(SOURCE EXTRACT Opens)
First of all, translators set rates differently. Most translators charge by the word, but there are times when translators charge by the hour, or even by the page. The reason that translators charge by word is because the amount of words on a page can vary. It's not fair to translators to get paid by the page because the client could put more words on a single page in order for the cost of the job to be less.
As I mentioned before, one of the hardest things for translators to do is to actually set their English and Spanish translation rates. Well, rates can be decided by a number of factors. One of the factors that decides translation rates is the language pair that you translate in. For example, if you are a translator who translates a unique language, you can command a higher rate than someone who translates in Spanish, since Spanish is a more common language.
Another factor that determines translation rates is the type of material that you will be translating. Typically, more technical material will be able to command a higher translation rate. For example, if you are a medical translator, or an engineering translator who translates scientific or engineering technical papers, you will be able to charge more. On the other hand, documents that are more general in nature will usually only get the basic Spanish translation rate.
(SOURCE EXTRACT Closes)
(GIVEN DATA Opens)
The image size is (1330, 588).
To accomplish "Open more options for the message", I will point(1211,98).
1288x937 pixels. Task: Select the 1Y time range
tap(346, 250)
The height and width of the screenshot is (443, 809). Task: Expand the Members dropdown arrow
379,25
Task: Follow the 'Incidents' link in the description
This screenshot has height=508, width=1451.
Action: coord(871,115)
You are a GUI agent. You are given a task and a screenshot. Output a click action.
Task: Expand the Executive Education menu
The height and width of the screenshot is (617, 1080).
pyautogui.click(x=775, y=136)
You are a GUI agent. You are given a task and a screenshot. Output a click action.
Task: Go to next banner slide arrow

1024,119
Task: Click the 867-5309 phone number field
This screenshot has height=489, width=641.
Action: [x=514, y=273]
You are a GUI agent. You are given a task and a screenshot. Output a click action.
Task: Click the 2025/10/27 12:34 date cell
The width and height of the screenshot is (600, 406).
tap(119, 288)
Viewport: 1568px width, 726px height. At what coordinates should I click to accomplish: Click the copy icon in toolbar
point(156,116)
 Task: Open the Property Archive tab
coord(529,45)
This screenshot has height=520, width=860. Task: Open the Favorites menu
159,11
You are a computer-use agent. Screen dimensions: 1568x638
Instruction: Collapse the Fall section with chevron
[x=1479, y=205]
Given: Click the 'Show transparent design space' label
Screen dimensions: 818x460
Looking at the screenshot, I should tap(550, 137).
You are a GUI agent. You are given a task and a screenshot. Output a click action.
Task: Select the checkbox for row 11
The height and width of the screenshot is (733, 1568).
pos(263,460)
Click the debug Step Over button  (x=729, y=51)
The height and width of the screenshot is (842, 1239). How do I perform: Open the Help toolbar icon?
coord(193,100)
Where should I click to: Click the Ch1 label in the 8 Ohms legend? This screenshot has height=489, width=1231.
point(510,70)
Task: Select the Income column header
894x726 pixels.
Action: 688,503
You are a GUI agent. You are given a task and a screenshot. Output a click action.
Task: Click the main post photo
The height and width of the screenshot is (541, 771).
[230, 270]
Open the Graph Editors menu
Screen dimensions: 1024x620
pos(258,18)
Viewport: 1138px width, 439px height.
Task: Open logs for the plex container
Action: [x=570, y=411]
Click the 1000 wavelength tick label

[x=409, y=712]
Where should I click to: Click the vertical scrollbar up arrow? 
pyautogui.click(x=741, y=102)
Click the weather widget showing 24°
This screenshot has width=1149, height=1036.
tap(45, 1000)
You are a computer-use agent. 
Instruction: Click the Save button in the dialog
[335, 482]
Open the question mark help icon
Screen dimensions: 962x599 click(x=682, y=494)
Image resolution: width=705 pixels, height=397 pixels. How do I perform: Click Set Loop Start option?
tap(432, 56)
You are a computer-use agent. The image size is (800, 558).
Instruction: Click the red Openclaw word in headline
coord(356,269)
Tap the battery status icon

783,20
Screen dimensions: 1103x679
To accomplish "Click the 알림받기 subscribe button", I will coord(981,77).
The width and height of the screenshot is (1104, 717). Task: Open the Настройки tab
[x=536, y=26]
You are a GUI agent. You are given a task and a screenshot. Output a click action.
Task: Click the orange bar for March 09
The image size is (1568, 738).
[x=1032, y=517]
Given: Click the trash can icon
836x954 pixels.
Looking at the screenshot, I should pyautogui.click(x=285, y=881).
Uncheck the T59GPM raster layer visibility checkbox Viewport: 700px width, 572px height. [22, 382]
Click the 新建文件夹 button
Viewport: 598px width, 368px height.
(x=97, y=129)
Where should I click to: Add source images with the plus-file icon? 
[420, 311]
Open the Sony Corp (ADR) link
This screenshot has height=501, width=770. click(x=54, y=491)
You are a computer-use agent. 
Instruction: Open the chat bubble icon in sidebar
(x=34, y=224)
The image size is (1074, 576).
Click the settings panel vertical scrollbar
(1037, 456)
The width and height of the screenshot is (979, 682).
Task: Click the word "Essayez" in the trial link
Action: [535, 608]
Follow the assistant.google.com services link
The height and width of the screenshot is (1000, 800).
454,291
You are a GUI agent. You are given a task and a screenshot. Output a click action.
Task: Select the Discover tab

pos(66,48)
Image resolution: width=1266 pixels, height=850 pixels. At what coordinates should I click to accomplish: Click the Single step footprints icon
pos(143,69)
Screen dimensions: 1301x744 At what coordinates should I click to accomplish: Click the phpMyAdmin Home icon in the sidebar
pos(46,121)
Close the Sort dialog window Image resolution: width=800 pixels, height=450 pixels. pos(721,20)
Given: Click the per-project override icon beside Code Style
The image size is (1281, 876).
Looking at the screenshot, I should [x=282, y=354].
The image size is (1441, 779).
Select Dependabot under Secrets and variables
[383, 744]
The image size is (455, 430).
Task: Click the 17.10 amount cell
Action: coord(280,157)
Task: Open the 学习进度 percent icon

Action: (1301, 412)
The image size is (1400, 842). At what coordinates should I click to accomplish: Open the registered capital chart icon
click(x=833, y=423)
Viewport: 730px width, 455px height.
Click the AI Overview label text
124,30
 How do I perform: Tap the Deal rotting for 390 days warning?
(GIVEN DATA Closes)
### REQUIRED WORK
1/ For each statement, answer yes or no according to the text on translation rates, and quote the words that decide it: (a) Most translators charge by the hour. (b) A translator of a unique language can charge more than a translator of Spanish. (c) General documents usually earn a higher rate than technical material.
2/ Write the next part of the text on translation rates, picking up after its last sentence.
The records have no connection to the text on translation rates.

### RESPONSES TO THE TASKS
1/
(a) No: "Most translators charge by the word."
(b) Yes: "if you are a translator who translates a unique language, you can command a higher rate than someone who translates in Spanish"
(c) No: "documents that are more general in nature will usually only get the basic Spanish translation rate."

2/
Another factor that sometimes plays a role in how much you can charge is the reputation you have as a translator, or how long you've been in the business. Competition is pretty tough these days, partly due to the fact that everyone that speaks more than one language thinks they can be a translator. Because of the competition, Spanish translation rates are often driven way down. However, paying the lowest cost doesn't mean the client will get a good translation, so by keeping your translation rates at a fair price for translators and clients, you'll be keeping the industry fair.
Once you understand the factors that go into setting Spanish translation rates, you can go ahead and set rates. One of things that can give you an idea of what kind of rates to set for your translation business is to check out freelance translation websites and see what kind of rates other translators set. One such site is Proz.com. One this site, clients can post their jobs and translators can bid on them. To get you started in setting your Spanish translation rates, I will say that I've seen rates anywhere from .15 to .70 cents a word, so taking the above factors into consideration, you should have enough to decide what rates to set.